··· Dataset content

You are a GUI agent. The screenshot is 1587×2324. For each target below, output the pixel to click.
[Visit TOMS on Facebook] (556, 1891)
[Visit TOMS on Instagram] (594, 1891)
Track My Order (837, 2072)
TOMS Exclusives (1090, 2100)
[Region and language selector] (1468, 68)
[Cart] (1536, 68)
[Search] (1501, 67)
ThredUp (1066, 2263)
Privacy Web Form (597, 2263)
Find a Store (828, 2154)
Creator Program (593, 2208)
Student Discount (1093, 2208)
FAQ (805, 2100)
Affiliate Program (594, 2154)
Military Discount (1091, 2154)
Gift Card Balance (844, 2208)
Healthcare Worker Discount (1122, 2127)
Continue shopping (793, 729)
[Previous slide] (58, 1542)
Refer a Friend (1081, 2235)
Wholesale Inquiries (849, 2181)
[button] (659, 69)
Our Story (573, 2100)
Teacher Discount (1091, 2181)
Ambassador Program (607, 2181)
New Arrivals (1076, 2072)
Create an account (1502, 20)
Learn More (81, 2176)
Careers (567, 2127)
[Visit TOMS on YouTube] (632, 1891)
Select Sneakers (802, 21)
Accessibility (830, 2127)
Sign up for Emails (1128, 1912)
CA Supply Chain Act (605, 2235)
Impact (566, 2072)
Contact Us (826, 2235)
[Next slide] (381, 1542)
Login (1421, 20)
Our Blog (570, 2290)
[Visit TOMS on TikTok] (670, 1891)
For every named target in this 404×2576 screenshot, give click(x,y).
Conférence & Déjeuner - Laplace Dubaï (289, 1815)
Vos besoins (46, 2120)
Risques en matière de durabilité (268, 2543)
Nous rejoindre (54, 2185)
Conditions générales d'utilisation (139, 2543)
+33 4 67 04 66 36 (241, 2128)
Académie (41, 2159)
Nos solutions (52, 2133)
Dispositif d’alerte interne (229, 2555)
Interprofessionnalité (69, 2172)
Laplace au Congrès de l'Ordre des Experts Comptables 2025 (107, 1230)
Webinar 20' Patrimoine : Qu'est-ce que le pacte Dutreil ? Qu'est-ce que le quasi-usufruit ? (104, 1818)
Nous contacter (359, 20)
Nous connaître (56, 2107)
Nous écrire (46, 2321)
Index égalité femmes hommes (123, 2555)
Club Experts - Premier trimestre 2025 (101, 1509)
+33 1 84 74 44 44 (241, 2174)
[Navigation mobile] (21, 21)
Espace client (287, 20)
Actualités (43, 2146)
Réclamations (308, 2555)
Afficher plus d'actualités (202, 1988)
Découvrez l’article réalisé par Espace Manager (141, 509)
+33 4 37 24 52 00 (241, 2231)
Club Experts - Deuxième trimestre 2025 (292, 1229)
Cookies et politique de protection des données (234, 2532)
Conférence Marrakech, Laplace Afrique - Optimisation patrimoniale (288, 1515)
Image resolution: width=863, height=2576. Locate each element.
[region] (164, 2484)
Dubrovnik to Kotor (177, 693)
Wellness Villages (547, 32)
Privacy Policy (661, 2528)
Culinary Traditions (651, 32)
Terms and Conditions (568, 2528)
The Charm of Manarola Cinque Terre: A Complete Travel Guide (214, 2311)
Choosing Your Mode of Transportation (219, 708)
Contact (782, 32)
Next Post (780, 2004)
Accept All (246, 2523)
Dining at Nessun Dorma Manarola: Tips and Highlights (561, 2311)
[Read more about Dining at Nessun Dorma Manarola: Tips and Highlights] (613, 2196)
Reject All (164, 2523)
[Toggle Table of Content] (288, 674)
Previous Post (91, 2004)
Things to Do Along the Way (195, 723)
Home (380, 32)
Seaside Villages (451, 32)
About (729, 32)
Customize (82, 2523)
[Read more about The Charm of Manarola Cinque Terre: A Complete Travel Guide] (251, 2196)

······

- Your instructions:
Beginning at the first line of the records, give again each line exactly as written, ending with the line that contains "Club Experts - Deuxième".

- Answer box:
You are a GUI agent. The screenshot is 1587×2324. For each target below, output the pixel to click.
[Visit TOMS on Facebook] (556, 1891)
[Visit TOMS on Instagram] (594, 1891)
Track My Order (837, 2072)
TOMS Exclusives (1090, 2100)
[Region and language selector] (1468, 68)
[Cart] (1536, 68)
[Search] (1501, 67)
ThredUp (1066, 2263)
Privacy Web Form (597, 2263)
Find a Store (828, 2154)
Creator Program (593, 2208)
Student Discount (1093, 2208)
FAQ (805, 2100)
Affiliate Program (594, 2154)
Military Discount (1091, 2154)
Gift Card Balance (844, 2208)
Healthcare Worker Discount (1122, 2127)
Continue shopping (793, 729)
[Previous slide] (58, 1542)
Refer a Friend (1081, 2235)
Wholesale Inquiries (849, 2181)
[button] (659, 69)
Our Story (573, 2100)
Teacher Discount (1091, 2181)
Ambassador Program (607, 2181)
New Arrivals (1076, 2072)
Create an account (1502, 20)
Learn More (81, 2176)
Careers (567, 2127)
[Visit TOMS on YouTube] (632, 1891)
Select Sneakers (802, 21)
Accessibility (830, 2127)
Sign up for Emails (1128, 1912)
CA Supply Chain Act (605, 2235)
Impact (566, 2072)
Contact Us (826, 2235)
[Next slide] (381, 1542)
Login (1421, 20)
Our Blog (570, 2290)
[Visit TOMS on TikTok] (670, 1891)
For every named target in this 404×2576 screenshot, give click(x,y).
Conférence & Déjeuner - Laplace Dubaï (289, 1815)
Vos besoins (46, 2120)
Risques en matière de durabilité (268, 2543)
Nous rejoindre (54, 2185)
Conditions générales d'utilisation (139, 2543)
+33 4 67 04 66 36 (241, 2128)
Académie (41, 2159)
Nos solutions (52, 2133)
Dispositif d’alerte interne (229, 2555)
Interprofessionnalité (69, 2172)
Laplace au Congrès de l'Ordre des Experts Comptables 2025 (107, 1230)
Webinar 20' Patrimoine : Qu'est-ce que le pacte Dutreil ? Qu'est-ce que le quasi-usufruit ? (104, 1818)
Nous contacter (359, 20)
Nous connaître (56, 2107)
Nous écrire (46, 2321)
Index égalité femmes hommes (123, 2555)
Club Experts - Premier trimestre 2025 (101, 1509)
+33 1 84 74 44 44 (241, 2174)
[Navigation mobile] (21, 21)
Espace client (287, 20)
Actualités (43, 2146)
Réclamations (308, 2555)
Afficher plus d'actualités (202, 1988)
Découvrez l’article réalisé par Espace Manager (141, 509)
+33 4 37 24 52 00 (241, 2231)
Club Experts - Deuxième trimestre 2025 (292, 1229)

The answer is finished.